Your tasks:
a. Copy the passage on behavior-based virus detection word for word, starting at "An important part" and ending at "researcher valuable time.".
b. Proceed with the passage on behavior-based virus detection, picking up right after its final sentence.

Selected extract:
________________________

Of course, some viruses will be developed which will not be caught by any of the rules in the behaviour database. These must be taken care of just like we do right now with any new virus; but instead of creating a signature, we create a new rule.

With a little luck, a new virus behaves like a virus already covered by a rule. If we attach a level of importance to each part of a behaviour characteristic, we can use this in the analyser to arrive at a conclusion. Depending on the level of importance of each individual component of a behaviour characteristic detected, the system may decide to give a message to the user, such as 'may be infected by an unknown virus', or 'suspicious code'.

The reason for attaching a level of importance to each individual part of a behaviour characteristic is that it makes it easier to sort out cases where combinations of individually innocent behaviour characteristics put together constitute malicious code-or vice versa. Filedate, from Norton's Utilities, is able to change file date and time; as a matter of fact, this is the purpose of the utility. The ATTRIB command is developed to change file attributes. Evidently, changing file attributes is in itself insufficient evidence of malicious behaviour. A virus needs to write to a file as well. So a file write is mandatory for code to be considered suspicious and is heavily weighted. A change of attributes is not that important, and thus given a lower weighting.

If the user so wishes, the file or part of the (decryptor) code on which the analysing system triggered can be checked by a signature scanner to see if a virus can be identified.

CREATING RULES AUTOMATICALLY

An important part of the system is a Rule Building Utility. Whenever a new virus or Trojan emerges, it may be processing by this utility, which is similar to the emulator, albeit with some important differences. The emulator only collects behaviour information without knowing anything about the importance of a particular type of behaviour, or if the behaviour is suspicious.

The Rule Building Utility has to learn the level of importance of behaviour characteristics, has to know which behaviour is mandatory for a virus or Trojan, which behaviour is used by a virus but may be omitted, etc. Because research and development time is very expensive, the utility must be able to remember this for similar behaviour characteristics, and only ask for additional unknown information when needed,, saving the researcher valuable time.

________________________

Input data:
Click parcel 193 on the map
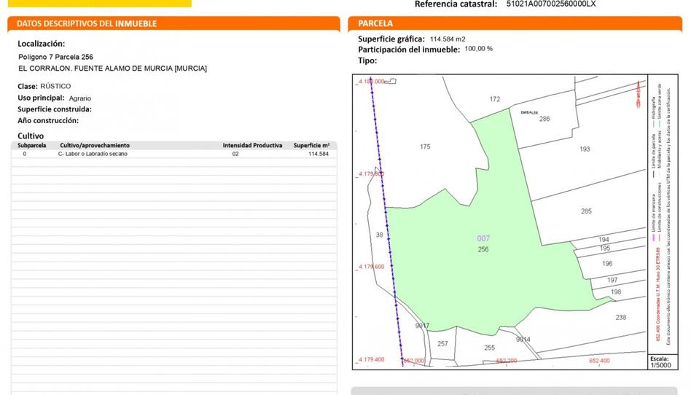The height and width of the screenshot is (395, 691). pos(585,149)
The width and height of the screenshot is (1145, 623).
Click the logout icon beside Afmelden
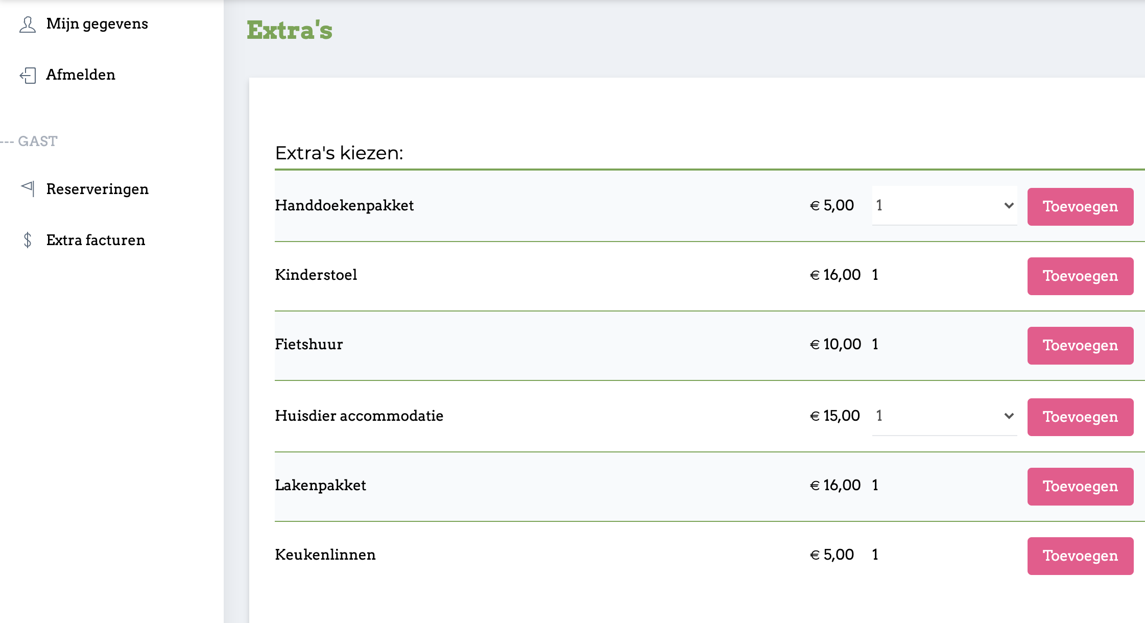28,75
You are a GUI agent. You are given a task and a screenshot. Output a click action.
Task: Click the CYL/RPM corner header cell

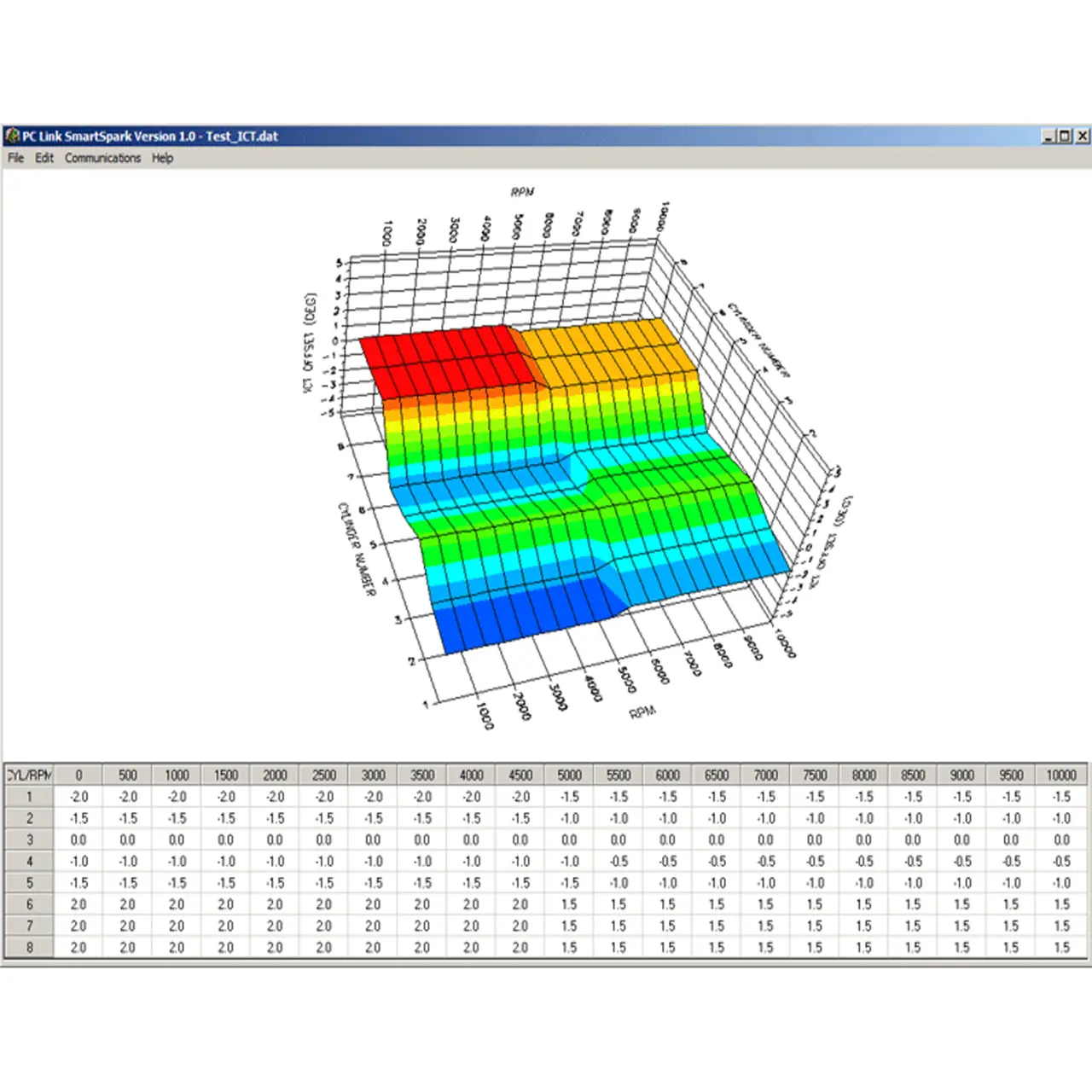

________________________

Answers by item:
a.
An important part of the system is a Rule Building Utility. Whenever a new virus or Trojan emerges, it may be processing by this utility, which is similar to the emulator, albeit with some important differences. The emulator only collects behaviour information without knowing anything about the importance of a particular type of behaviour, or if the behaviour is suspicious.

The Rule Building Utility has to learn the level of importance of behaviour characteristics, has to know which behaviour is mandatory for a virus or Trojan, which behaviour is used by a virus but may be omitted, etc. Because research and development time is very expensive, the utility must be able to remember this for similar behaviour characteristics, and only ask for additional unknown information when needed,, saving the researcher valuable time.

b.
        Behaviour A:            Behaviour B:
        SEARCH FIRST FILE       SEARCH FIRST FILE
        DELETE FILE             DELETE FILE
        SEARCH NEXT FILE        CREATE FILE
                                WRITE CODE INTO FILE
                                SEARCH NEXT FILE

When rules have been defined for behaviour B and a file (behaviour A, which was reported being suspicious) is processed, the utility must be able to realise that this behaviour is not as indicative of potential maliciousness as behaviour A. (Typo? Should be B? --Ed.) As a matter of fact, if behaviour A is taken on its own, it might well be a DEL *.* command.

At first, the utility will, ask for input frequently, because it needs to build up its database. However, over a period of time this type of utility should make life easier for the researcher.

CONCLUSION

The number of viruses is increasing rapidly: this is a known fact. The time will soon arrive when scanning using signatures and dedicated algorithms will either use too much memory or just become too slow. With storage media prices dropping fast, lots of systems now come equipped with very large hard disks, which will take more and more time, and thus money, to scan using traditional techniques. A properly designed rule-based analysing system feeding suspicious code into a scanner, which can identify the suspicious code as a known virus or Trojan, or perhaps dangerous code needing further investigation, is bound to save a lot of time.

Although it is impossible to prove that code is not malicious without analysing it from one end to the other, we in Computer Security Engineers Ltd believe it possible to reduce significantly the time used to check files by using all the available system knowledge instead of only small bits of it, as it is done today. Using virus scanning as the primary, or in many cases the only, anti-virus defence is an absurd waste of time and money, and furthermore blatantly insecure!